The next frontier in landlord–tenant partnerships

By : J. David Chapman/December 4, 2025

For years, I’ve encouraged landlords, property managers, and real estate investors to think of their relationship with tenants as a true partnership. The logic is simple: landlords only succeed when their tenants succeed. If a business can’t pay rent, the property fails, so aligning incentives is not just considerate, it’s strategic.

Retail has long used this logic through percentage-rent leases, where landlords receive a small portion of a tenant’s gross sales on top of base rent. These agreements make sense because a landlord’s efforts through marketing, tenant mix, and property upkeep directly influence tenant performance. When the district thrives, everyone benefits.

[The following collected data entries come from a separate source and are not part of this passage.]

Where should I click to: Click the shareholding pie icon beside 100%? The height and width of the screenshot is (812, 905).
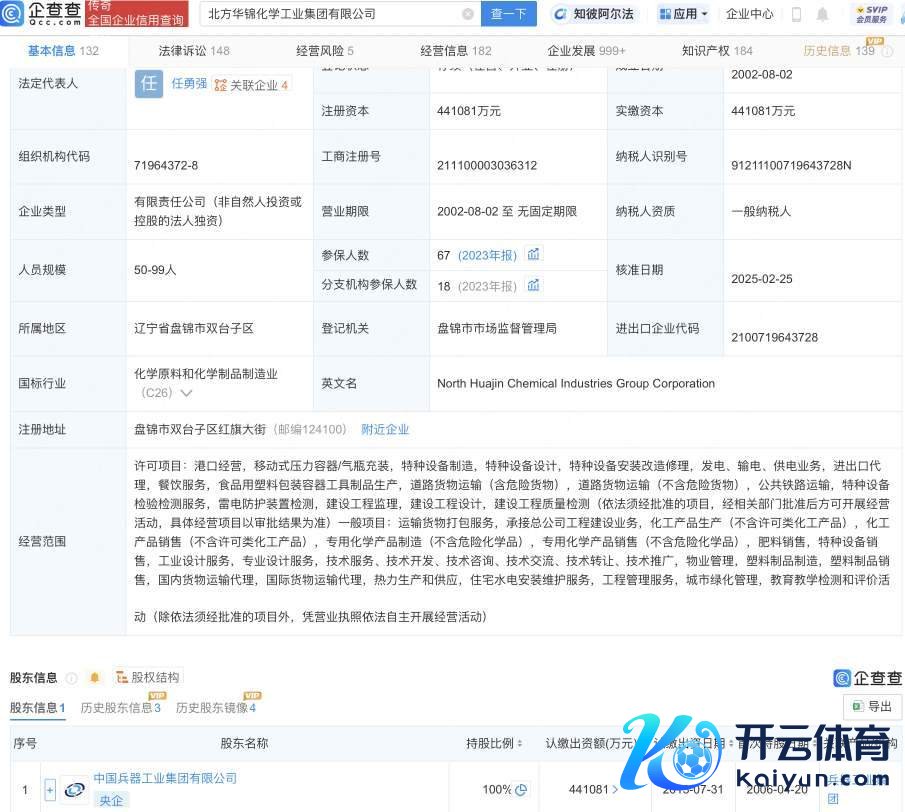[x=520, y=790]
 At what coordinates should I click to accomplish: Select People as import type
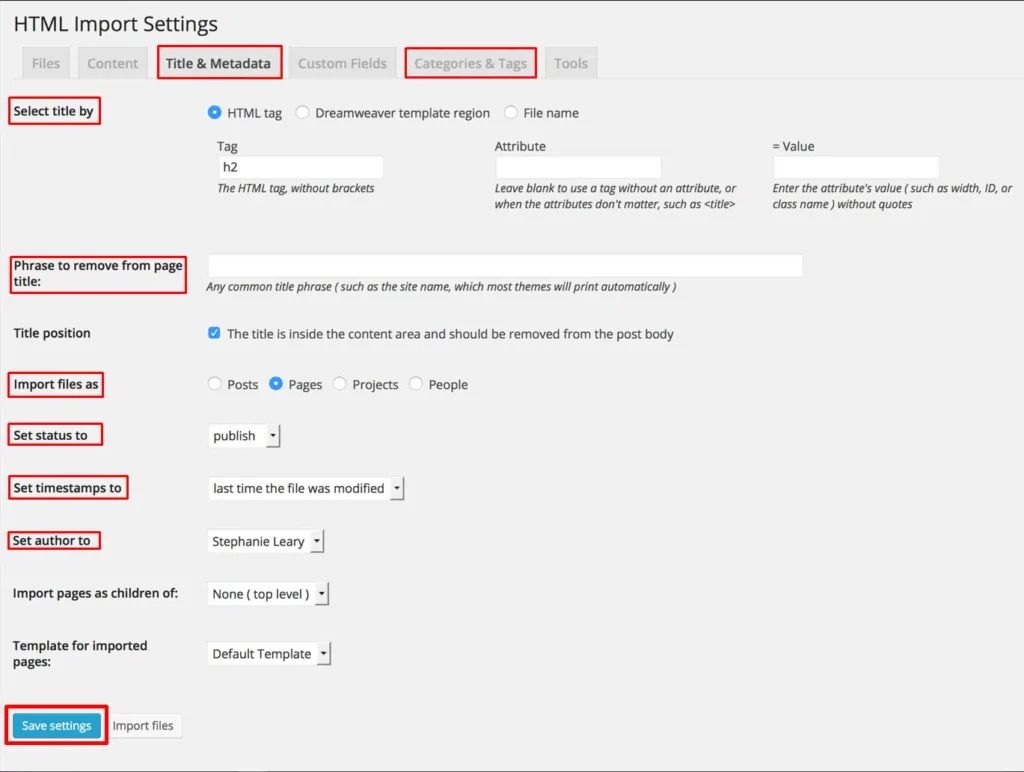pos(416,384)
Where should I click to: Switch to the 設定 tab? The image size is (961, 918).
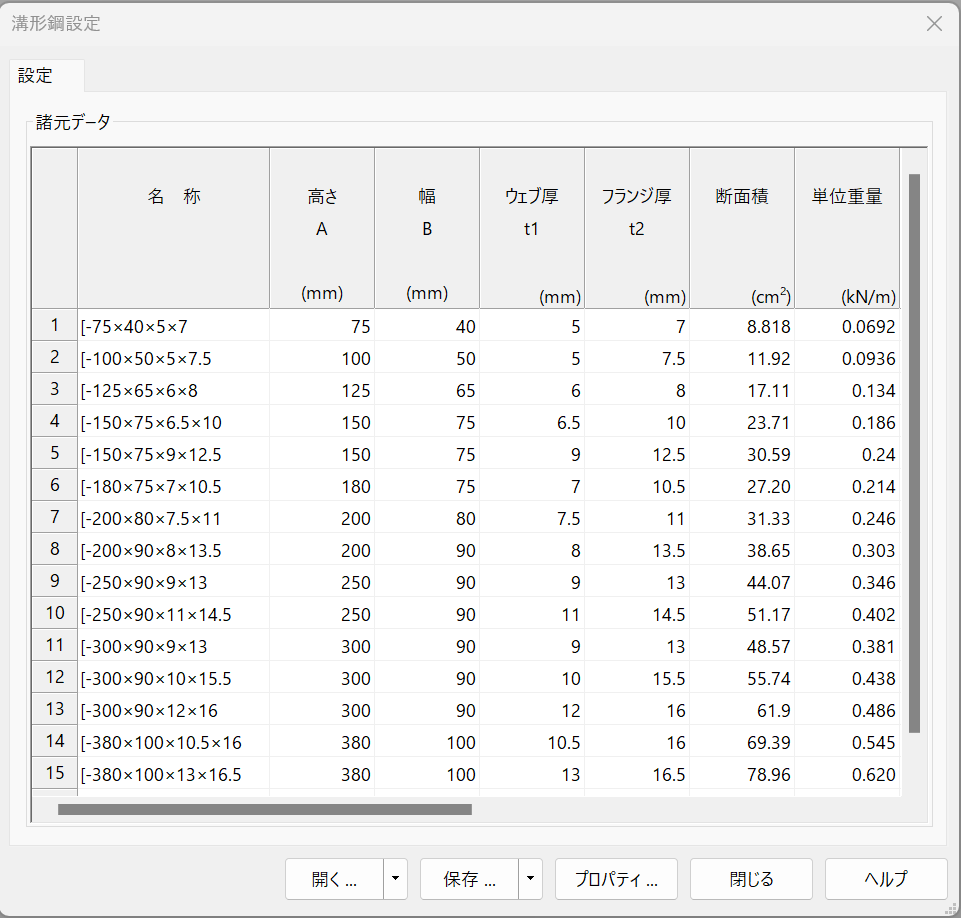(x=36, y=76)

Recently, though, I’ve noticed a new evolution of this philosophy. Instead of simply tying rent to revenue, some innovative landlords are moving toward taking actual equity stakes in the businesses that occupy their buildings. While this practice isn’t widespread yet, it is emerging in certain pockets of the commercial market, especially retail, food concepts, and entrepreneurial districts.

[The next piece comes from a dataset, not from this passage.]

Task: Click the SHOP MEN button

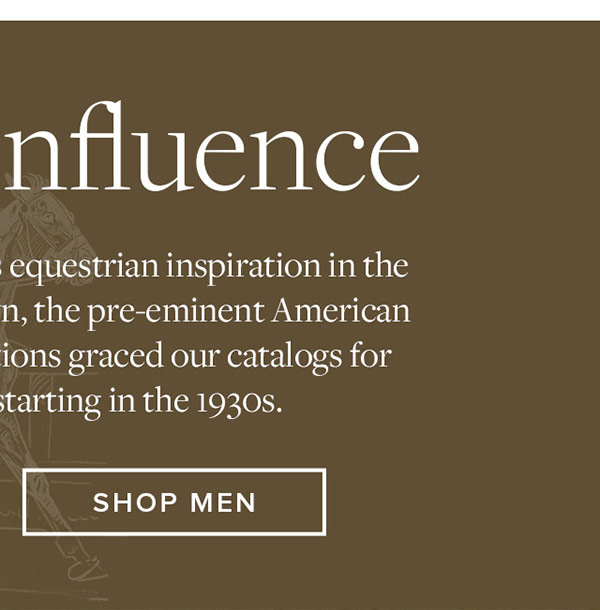Action: [x=174, y=502]
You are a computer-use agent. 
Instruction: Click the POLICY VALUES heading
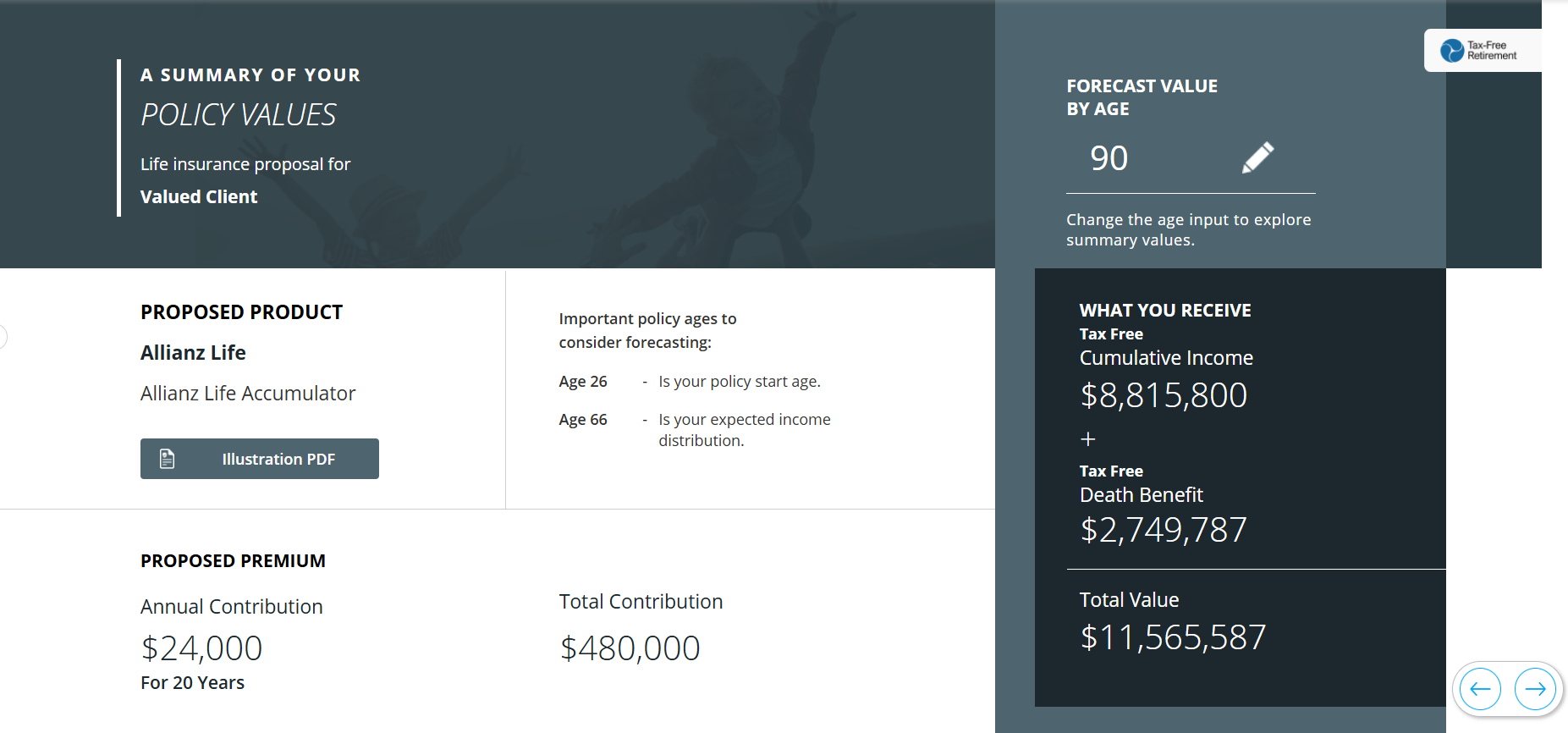click(x=239, y=115)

These arrangements can take several forms. Some involve a joint-venture entity where landlord and tenant share profits. Others offer equity participation with a lower base rent or increased tenant-improvement funding in exchange for a small piece of ownership. There are even versions of phantom equity,” where landlords don’t hold formal stock but do share in future appreciation or distributions.

It makes me ask, why now? Because the real estate environment is demanding more creativity. Higher interest rates have tightened cash flow. Independent retailers need breathing room to grow. And mixed-use districts rely heavily on small, local tenants who may not have the upfront capital to pay premium rents. For landlords invested in place-making, taking a slice of the tenant’s business aligns incentives even more tightly than traditional percentage rent.

But these deals come with complexity. Valuation, tax implications, exit strategies, liability, and control rights must all be negotiated carefully. Many landlords will understandably decide the risk and extra work outweigh the potential upside.

Still, the idea is worth watching. We may be entering an era where the landlord–tenant relationship looks more like a startup–investor dynamic with shared risks, shared rewards, and shared success.

If the goal is long-term stability and thriving commercial districts, deeper partnerships between those who own the buildings and those who activate them may become one of the most promising tools in the modern real estate toolbox.